9.3 Choosing the Relevant Views

Recall that we introduced a set of structures and views in Chapter 2. What are the relevant views? This is where knowing your stakeholders and the uses they plan to make of the documentation will help you construct the documentation package they need. The many purposes that architecture can serve?as a mission statement for implementors, as the starting point for system understanding and asset recovery, as the blueprint for project planning, and so forth?are each represented by a stakeholder wanting and expecting to use the documentation to serve that purpose. Similarly, the quality attributes of most concern to you and the other stakeholders in the system's development will affect the choice of what views to document. For instance, a layered view will tell you about your system's portability. A deployment view will let you reason about your system's performance and reliability. And so it goes. These quality attributes are "spoken for" in the documentation by analysts (perhaps even the architect) who need to examine the architecture to make sure the quality attributes are provided.

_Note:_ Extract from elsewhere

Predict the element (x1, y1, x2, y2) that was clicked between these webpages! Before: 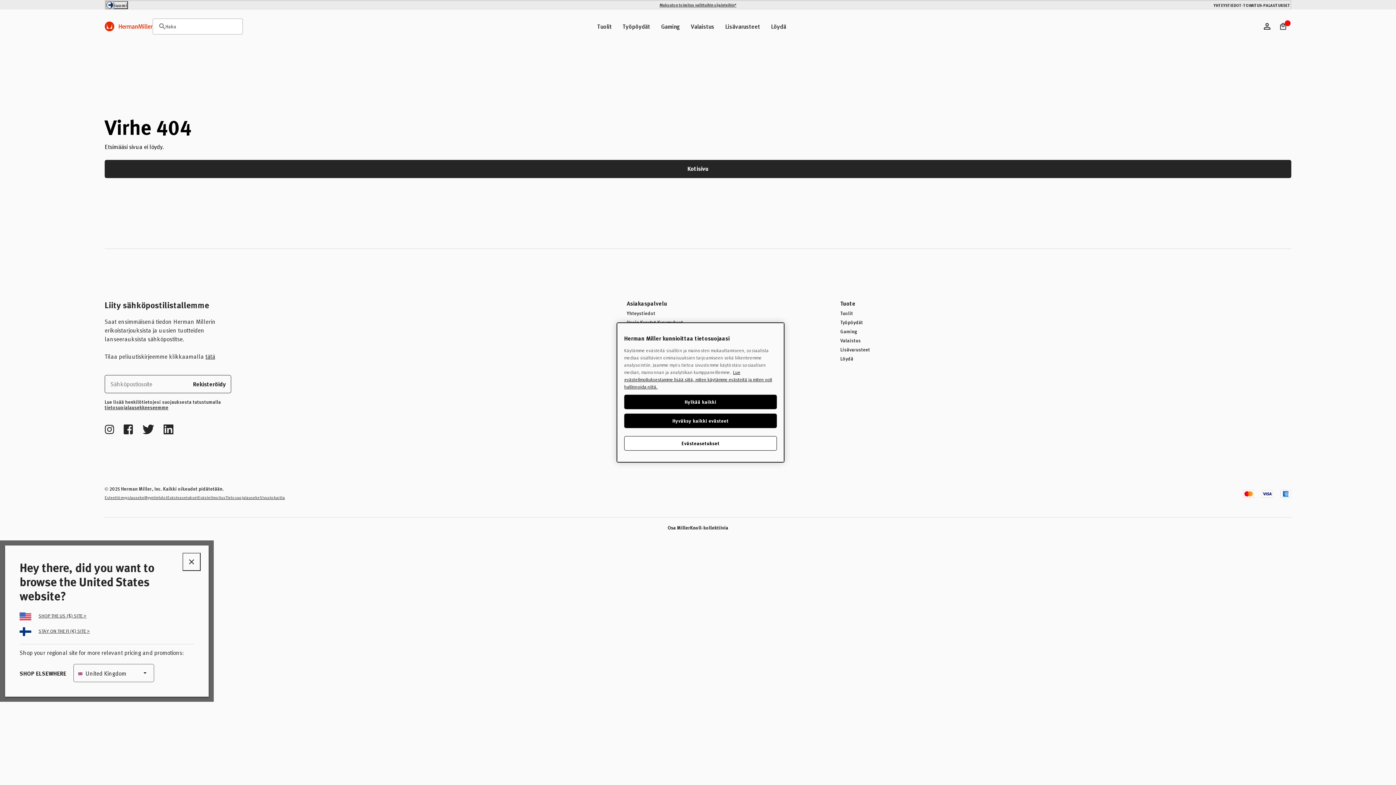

In short, different views support different goals and uses. This is fundamentally why we do not advocate a particular view or a collection of views. The views you should document depend on the uses you expect to make of the documentation. Different views will highlight different system elements and/or relationships.

Table 9.2 shows a representative population of stakeholders and the kind of views they tend to find useful. You should use it to help you think about who your stakeholders are and what views might serve them well. Which views are available from which to choose? Chapter 2 listed a set of views, some of which are reflected in Table 9.2. Chapter 2 divided views into these three groups: module, component-and-connector (C&C), and allocation. This three-way categorization reflects the fact that architects need to think about their software in at least three ways at once:

  1. How it is structured as a set of implementation units

  2. How it is structured as a set of elements that have runtime behavior and interactions

  3. How it relates to non-software structures in its environment

Table 9.2. Stakeholders and the Architecture Documentation They Might Find Most Useful
 

Module Views

C&C Views

Allocation Views

Stakeholder

Decomposition

Uses

Class

Layer

Various

Deployment

Implementation

Project Manager

s

s

 

s

 

d

 

Member of Development Team

d

d

d

d

d

s

s

Testers and Integrators

 

d

d

 

s

s

s

Maintainers

d

d

d

d

d

s

s

Product Line Application Builder

 

d

s

o

s

s

s

Customer

       

s

o

 

End User

       

s

s

 

Analyst

d

d

s

d

s

d

 

Infrastructure Support

s

s

 

s

 

s

d

New Stakeholder

x

x

x

x

x

x

x

Current and Future Architect

d

d

d

d

d

d

s

Key: d = detailed information, s = some details, o = overview information, x = anything

Source: Adapted from [Clements 03].

Other views are available. A view simply represents a set of system elements and relationships among them, so whatever elements and relationships you deem useful to a segment of the stakeholder community constitute a valid view. Here is a simple three-step procedure for choosing the views for your project.

  1. Produce a candidate view list. Begin by building a stakeholder/view table, like Table 9.2, for your project. Your stakeholder list is likely to be different from the one in the table, but be as comprehensive as you can. For the columns, enumerate the views that apply to your system. Some views (such as decomposition or uses) apply to every system, while others (the layered view, most component-and-connector views such as client-server or shared data) only apply to systems designed that way. Once you have the rows and columns defined, fill in each cell to describe how much information the stakeholder requires from the view: none, overview only, moderate detail, or high detail.

  2. Combine views. The candidate view list from step 1 is likely to yield an impractically large number of views. To reduce the list to a manageable size, first look for views in the table that require only overview depth or that serve very few stakeholders. See if the stakeholders could be equally well served by another view having a stronger constituency. Next, look for views that are good candidates to be combined?that is, a view that gives information from two or more views at once. For small and medium projects, the implementation view is often easily overlaid with the module decomposition view. The module decomposition view also pairs well with uses or layered views. Finally, the deployment view usually combines well with whatever component-and-connector view shows the components that are allocated to hardware elements?the process view, for example.

  3. Prioritize. After step 2 you should have an appropriate set of views to serve your stakeholder community. At this point you need to decide what to do first. How you decide depends on the details specific to your project, but remember that you don't have to complete one view before starting another. People can make progress with overview-level information, so a breadth-first approach is often the best. Also, some stakeholders' interests supersede others. A project manager or the management of a company with which yours is partnering demands attention and information early and often.